== Material provided

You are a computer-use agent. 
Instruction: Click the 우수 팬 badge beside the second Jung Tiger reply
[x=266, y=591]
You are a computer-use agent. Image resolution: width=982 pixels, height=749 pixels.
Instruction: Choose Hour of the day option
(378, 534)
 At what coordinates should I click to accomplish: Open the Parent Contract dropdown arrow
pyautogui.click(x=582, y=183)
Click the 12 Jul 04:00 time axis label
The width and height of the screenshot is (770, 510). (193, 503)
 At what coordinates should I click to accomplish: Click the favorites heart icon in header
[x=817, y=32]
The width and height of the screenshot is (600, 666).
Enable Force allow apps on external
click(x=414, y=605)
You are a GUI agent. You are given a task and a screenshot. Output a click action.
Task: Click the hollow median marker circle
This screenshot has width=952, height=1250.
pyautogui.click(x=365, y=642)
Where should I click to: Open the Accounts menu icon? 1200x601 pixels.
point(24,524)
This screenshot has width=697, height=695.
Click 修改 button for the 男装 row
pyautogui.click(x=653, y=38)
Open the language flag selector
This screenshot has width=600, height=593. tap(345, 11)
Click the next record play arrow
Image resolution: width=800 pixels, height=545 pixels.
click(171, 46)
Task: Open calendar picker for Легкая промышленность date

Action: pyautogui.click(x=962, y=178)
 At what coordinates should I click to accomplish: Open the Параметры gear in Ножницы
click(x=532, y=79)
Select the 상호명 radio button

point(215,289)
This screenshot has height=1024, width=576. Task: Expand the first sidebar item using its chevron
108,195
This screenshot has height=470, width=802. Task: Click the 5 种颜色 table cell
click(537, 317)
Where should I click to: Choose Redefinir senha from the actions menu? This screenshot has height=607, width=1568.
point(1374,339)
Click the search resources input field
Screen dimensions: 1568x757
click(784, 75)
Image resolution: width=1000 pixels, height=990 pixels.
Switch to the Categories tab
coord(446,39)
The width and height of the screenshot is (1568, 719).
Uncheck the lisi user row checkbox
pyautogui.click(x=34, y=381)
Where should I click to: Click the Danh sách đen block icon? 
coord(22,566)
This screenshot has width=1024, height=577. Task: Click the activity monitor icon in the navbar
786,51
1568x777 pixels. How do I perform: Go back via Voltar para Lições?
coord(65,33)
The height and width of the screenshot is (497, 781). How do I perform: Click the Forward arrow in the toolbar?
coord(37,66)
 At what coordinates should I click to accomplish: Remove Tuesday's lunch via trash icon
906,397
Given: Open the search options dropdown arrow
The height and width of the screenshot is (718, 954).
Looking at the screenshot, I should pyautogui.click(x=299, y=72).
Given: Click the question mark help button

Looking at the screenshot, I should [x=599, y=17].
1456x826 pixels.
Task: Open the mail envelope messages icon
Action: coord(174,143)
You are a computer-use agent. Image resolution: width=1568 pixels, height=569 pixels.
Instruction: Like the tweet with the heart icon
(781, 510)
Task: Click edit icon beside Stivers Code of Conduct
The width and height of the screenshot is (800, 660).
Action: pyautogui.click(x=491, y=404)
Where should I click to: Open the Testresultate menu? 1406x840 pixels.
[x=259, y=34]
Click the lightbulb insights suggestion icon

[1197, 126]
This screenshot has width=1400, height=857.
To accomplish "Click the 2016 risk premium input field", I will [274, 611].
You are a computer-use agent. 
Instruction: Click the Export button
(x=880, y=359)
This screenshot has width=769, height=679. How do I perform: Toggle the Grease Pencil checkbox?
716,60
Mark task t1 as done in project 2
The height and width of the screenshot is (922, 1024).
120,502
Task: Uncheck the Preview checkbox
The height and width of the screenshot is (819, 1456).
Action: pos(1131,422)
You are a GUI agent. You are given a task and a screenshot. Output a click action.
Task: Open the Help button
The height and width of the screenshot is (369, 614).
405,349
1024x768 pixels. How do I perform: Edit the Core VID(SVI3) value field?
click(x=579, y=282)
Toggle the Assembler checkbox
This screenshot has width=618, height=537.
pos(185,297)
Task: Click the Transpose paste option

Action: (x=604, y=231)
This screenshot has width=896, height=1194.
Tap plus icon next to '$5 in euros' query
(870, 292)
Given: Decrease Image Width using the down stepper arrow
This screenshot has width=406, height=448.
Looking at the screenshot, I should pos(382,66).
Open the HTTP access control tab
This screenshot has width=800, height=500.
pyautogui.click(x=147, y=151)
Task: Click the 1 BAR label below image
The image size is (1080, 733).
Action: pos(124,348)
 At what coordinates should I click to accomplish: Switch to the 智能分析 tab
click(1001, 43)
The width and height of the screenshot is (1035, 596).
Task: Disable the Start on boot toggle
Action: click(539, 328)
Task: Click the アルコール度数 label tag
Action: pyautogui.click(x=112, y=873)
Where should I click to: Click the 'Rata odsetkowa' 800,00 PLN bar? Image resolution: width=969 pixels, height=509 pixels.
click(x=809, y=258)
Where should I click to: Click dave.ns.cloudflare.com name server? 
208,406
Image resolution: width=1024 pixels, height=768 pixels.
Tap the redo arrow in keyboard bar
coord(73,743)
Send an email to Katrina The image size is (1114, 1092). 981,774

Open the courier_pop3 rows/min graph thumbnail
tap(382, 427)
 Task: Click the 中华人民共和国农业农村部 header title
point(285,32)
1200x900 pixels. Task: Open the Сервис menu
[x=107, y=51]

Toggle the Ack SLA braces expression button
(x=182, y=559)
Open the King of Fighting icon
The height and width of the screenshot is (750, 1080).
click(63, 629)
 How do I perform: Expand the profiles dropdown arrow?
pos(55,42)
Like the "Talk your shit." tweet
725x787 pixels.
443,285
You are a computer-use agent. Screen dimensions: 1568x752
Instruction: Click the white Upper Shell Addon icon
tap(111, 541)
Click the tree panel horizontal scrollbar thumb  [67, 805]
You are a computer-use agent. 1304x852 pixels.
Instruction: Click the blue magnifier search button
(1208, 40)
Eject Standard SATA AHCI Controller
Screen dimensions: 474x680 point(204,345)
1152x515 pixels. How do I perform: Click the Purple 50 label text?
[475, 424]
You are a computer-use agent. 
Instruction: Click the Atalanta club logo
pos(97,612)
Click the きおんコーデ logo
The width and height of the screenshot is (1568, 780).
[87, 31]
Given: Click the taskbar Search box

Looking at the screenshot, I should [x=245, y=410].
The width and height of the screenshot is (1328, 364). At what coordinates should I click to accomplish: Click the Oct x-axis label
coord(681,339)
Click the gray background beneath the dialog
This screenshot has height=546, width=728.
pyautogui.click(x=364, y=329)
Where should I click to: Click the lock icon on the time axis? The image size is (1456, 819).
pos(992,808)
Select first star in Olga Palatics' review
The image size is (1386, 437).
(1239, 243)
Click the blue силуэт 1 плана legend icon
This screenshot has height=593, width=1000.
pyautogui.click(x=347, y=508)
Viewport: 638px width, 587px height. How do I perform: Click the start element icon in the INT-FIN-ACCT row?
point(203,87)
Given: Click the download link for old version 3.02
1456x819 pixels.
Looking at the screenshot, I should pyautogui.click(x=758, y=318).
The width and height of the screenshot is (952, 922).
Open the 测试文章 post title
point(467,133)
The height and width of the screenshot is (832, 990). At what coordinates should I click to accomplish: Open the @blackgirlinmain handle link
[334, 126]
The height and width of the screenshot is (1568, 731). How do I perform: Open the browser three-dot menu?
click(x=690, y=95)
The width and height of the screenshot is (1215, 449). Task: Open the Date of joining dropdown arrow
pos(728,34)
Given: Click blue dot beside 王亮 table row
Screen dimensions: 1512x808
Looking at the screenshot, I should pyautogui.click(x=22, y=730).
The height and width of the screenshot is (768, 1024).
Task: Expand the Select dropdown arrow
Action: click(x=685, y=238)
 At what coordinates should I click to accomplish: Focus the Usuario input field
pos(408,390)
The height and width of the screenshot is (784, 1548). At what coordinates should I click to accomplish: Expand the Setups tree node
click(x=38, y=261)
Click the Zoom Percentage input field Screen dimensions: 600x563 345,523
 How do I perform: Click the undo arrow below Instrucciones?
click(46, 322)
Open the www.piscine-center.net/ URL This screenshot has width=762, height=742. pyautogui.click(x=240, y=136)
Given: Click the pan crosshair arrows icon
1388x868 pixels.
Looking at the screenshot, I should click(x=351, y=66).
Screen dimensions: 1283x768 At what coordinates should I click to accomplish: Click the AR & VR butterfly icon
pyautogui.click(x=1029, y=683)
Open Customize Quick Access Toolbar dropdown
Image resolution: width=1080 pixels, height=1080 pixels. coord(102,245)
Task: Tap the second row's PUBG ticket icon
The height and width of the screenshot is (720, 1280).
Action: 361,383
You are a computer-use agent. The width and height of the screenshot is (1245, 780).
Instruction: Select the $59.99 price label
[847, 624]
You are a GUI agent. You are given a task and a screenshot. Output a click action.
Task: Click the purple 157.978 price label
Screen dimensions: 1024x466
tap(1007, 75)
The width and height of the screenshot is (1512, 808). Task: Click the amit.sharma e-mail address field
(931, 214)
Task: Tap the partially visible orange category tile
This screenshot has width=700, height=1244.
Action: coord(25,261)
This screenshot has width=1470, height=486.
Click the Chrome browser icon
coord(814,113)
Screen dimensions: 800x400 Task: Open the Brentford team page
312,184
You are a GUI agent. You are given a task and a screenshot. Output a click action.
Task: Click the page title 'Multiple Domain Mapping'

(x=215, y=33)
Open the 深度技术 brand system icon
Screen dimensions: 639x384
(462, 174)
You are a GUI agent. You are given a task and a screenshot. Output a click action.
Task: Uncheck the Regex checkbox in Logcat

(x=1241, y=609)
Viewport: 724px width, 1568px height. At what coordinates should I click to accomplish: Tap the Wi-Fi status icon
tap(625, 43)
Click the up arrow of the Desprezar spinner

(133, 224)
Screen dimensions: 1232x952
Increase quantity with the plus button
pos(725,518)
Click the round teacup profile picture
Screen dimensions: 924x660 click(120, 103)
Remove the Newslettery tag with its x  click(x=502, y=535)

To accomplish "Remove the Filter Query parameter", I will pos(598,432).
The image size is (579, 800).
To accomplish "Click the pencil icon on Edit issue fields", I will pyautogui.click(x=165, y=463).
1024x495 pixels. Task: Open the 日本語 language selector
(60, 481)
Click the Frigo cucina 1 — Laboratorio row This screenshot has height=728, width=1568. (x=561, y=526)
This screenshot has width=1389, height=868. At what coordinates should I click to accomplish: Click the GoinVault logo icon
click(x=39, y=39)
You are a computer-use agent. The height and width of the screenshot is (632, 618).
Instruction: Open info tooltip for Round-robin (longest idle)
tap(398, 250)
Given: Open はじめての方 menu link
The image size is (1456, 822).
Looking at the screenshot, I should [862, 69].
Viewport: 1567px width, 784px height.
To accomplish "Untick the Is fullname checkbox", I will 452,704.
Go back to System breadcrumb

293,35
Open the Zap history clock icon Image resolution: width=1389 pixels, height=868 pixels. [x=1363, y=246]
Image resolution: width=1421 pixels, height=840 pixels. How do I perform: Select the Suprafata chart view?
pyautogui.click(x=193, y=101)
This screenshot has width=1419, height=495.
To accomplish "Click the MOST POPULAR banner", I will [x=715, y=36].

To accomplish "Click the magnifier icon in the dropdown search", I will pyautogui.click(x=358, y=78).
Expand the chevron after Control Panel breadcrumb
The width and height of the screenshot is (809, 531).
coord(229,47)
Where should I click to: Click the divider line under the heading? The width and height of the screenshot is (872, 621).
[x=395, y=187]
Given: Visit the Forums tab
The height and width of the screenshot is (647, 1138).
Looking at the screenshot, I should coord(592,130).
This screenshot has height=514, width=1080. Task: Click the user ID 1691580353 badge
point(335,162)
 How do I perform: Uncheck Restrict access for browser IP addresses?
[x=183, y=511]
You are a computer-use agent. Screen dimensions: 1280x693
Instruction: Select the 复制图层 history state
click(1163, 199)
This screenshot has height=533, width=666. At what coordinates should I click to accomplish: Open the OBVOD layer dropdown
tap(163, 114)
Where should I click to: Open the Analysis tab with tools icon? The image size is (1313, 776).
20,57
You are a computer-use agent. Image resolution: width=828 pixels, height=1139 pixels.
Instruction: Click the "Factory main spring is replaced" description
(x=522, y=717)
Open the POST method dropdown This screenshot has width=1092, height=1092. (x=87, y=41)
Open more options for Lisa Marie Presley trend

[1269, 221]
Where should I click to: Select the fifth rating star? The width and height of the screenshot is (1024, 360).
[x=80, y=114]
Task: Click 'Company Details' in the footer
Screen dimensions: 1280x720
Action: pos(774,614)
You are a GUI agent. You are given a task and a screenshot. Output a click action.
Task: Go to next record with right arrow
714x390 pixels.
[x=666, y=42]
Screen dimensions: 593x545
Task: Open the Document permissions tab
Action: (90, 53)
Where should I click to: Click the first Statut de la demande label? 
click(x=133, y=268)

====

Which lines run from the one holding "Toggle the Assembler checkbox" through the one holding "Task: Click the 1 BAR label below image" in the records above? Repeat them exactly, both included, and nothing more.

Toggle the Assembler checkbox
This screenshot has width=618, height=537.
pos(185,297)
Task: Click the Transpose paste option

Action: (x=604, y=231)
This screenshot has width=896, height=1194.
Tap plus icon next to '$5 in euros' query
(870, 292)
Given: Decrease Image Width using the down stepper arrow
This screenshot has width=406, height=448.
Looking at the screenshot, I should pos(382,66).
Open the HTTP access control tab
This screenshot has width=800, height=500.
pyautogui.click(x=147, y=151)
Task: Click the 1 BAR label below image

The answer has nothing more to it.